Beware that these builds use CUDA and will not work on login nodes, which does not have CUDA installed as there are no GPUs.

PyTorch (master build)

Given A100 and CUDA 11 are very new, we have a build of the master branch of PyTorch which includes better performance and support for these architectures.

Users can utilize them by running this setup script:

source /lus/theta-fs0/software/thetagpu/conda/pt_master/latest/mconda3/setup.sh

This will setup a conda environment with a recent "from scratch" build of the PyTorch repository on the master branch. The latest in the path is a symlink to a directory named by date that will be used to track our local builds.
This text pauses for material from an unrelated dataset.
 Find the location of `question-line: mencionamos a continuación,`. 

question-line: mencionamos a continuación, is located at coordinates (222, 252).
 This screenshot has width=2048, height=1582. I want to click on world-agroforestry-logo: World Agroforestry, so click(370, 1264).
Per the writing of this documetation the only build uses latestpoints to 2020-11-25. In the future, there will be newer builds available in that directory /lus/theta-fs0/software/thetagpu/conda/pt_master/ so check there for newer installs and run the respective mconda3/setup.sh script to use it. If you find things break since the last time you ran, it may be because latest is now pointing at a newer PyTorch build.
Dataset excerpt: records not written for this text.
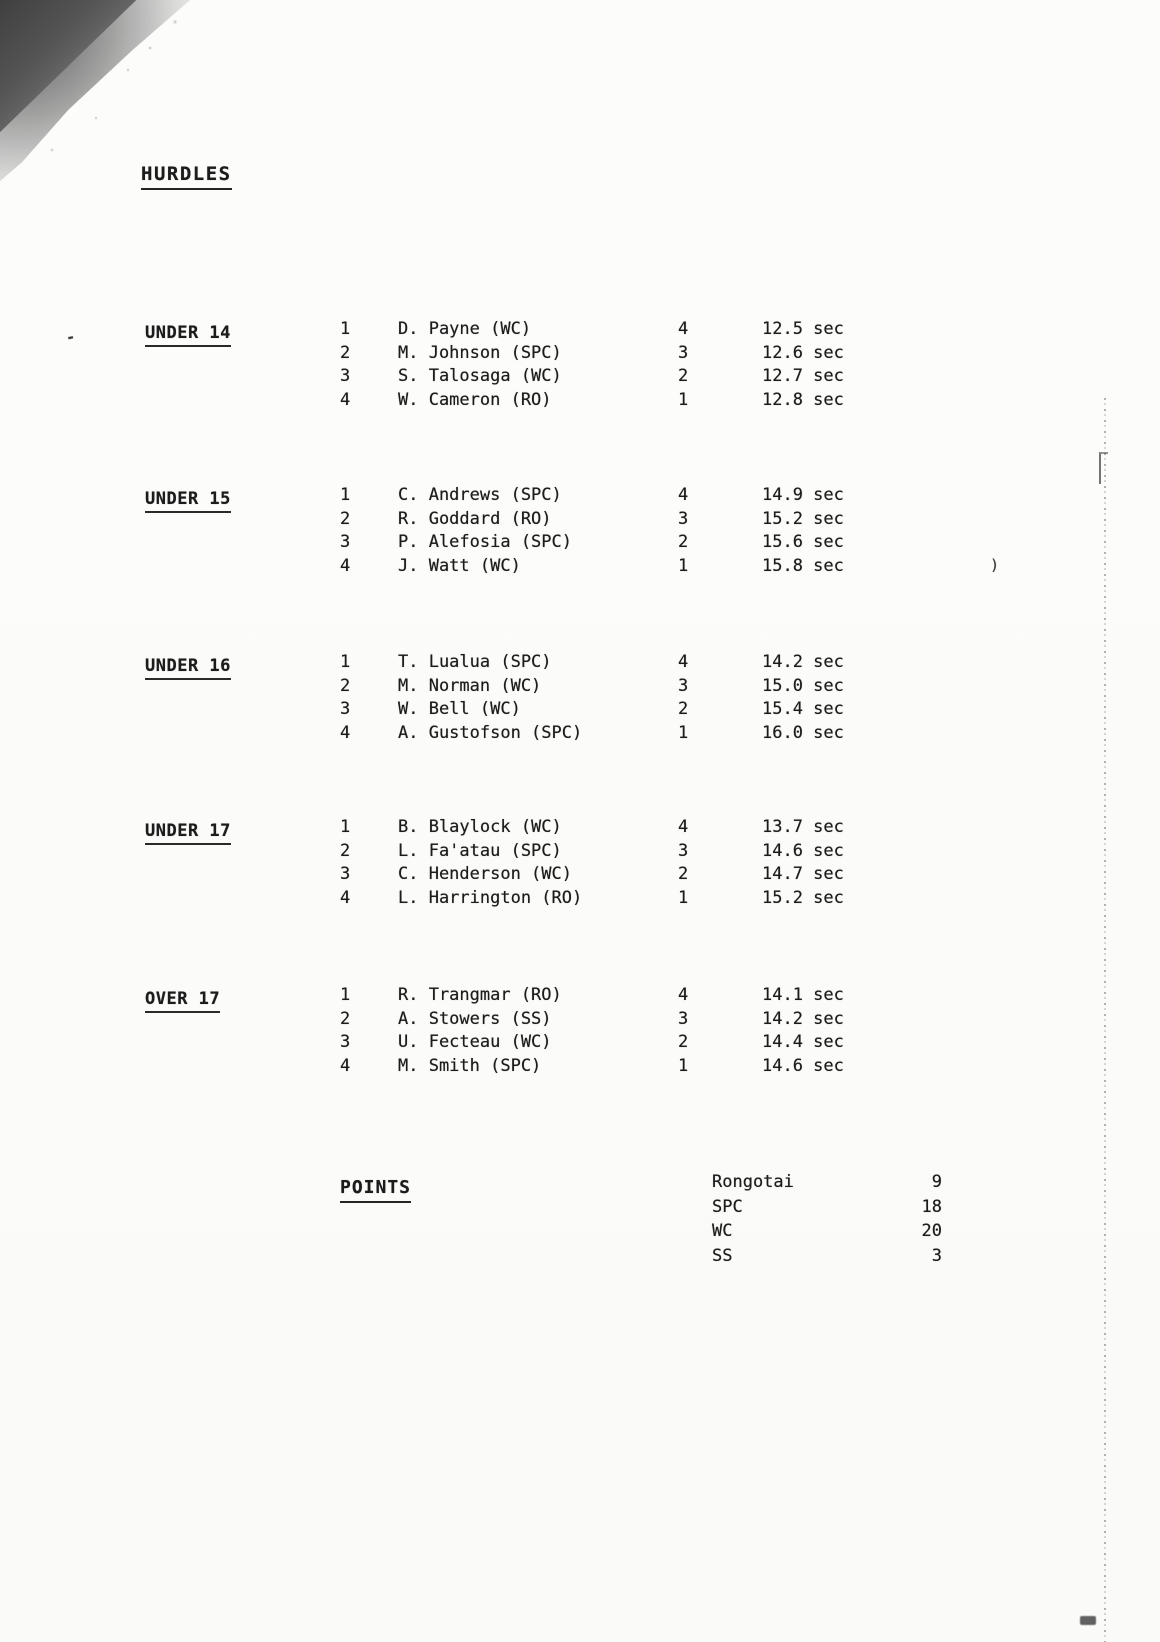  What do you see at coordinates (803, 732) in the screenshot?
I see `time-cell: 16.0 sec` at bounding box center [803, 732].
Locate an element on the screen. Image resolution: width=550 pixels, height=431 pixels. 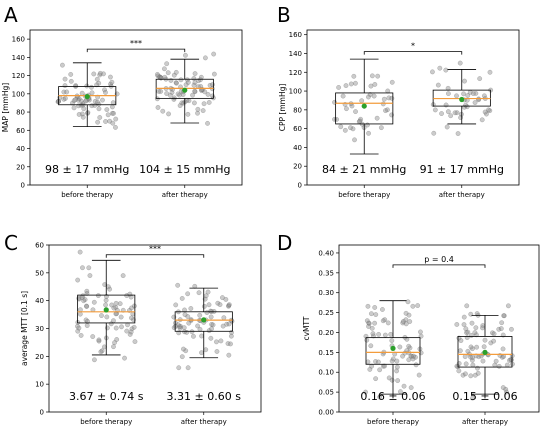
y-tick-label: 0.00 is located at coordinates (326, 413).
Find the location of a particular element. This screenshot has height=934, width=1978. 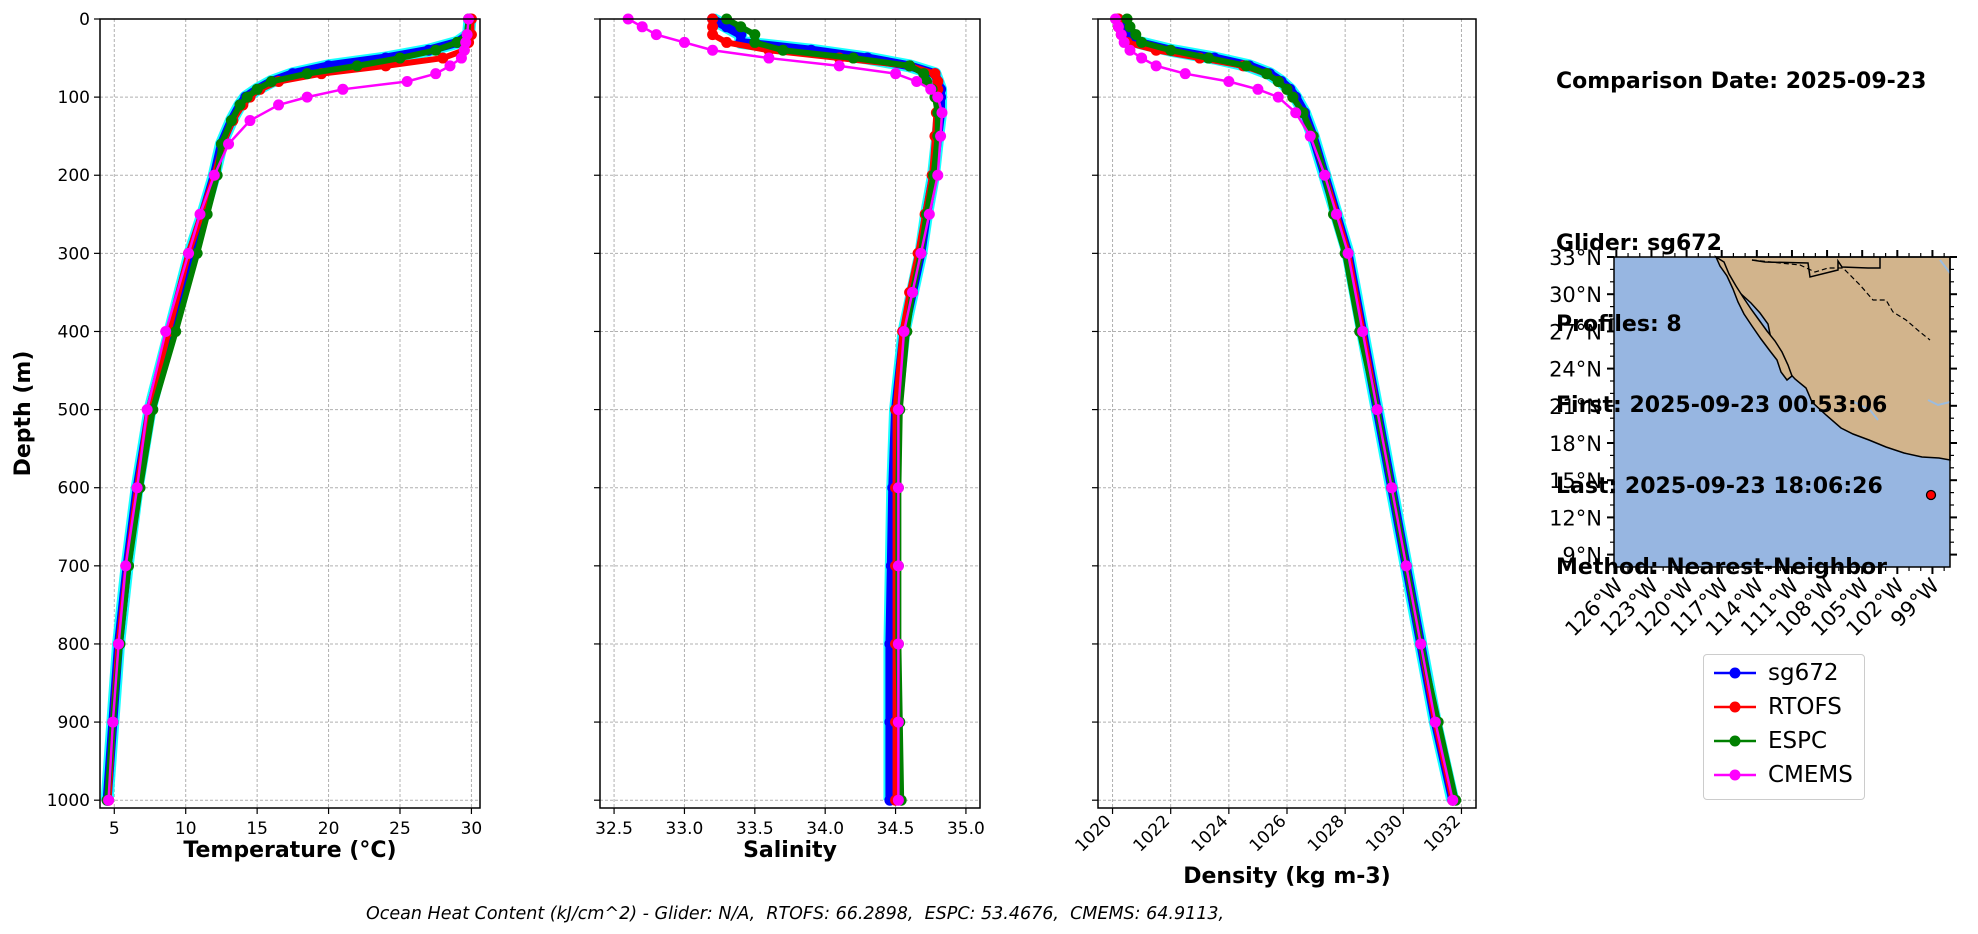

map-frame is located at coordinates (1782, 412).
This package will also include the latest Horovod tagged release.

Installing Packages

Using pip install --user

With the conda environment setup, one can install common Python modules using pip install --users <module-name> which will install packages in $HOME/.local/lib/pythonX.Y/site-packages.

Using Conda Environments

If you need more flexibility, you can clone the conda environment into a custom path, which would then allow for root-like installations via conda install <module> or pip install <module>.

First, setup the conda environment you want to use as instructed above.

Second, clone the environment into a local path to which you have write access

 

conda create --clone $CONDA_PREFIX -p <path/to/env>

Then activate that environment:

conda activate <path/to/env>

One should then be able to install modules freely.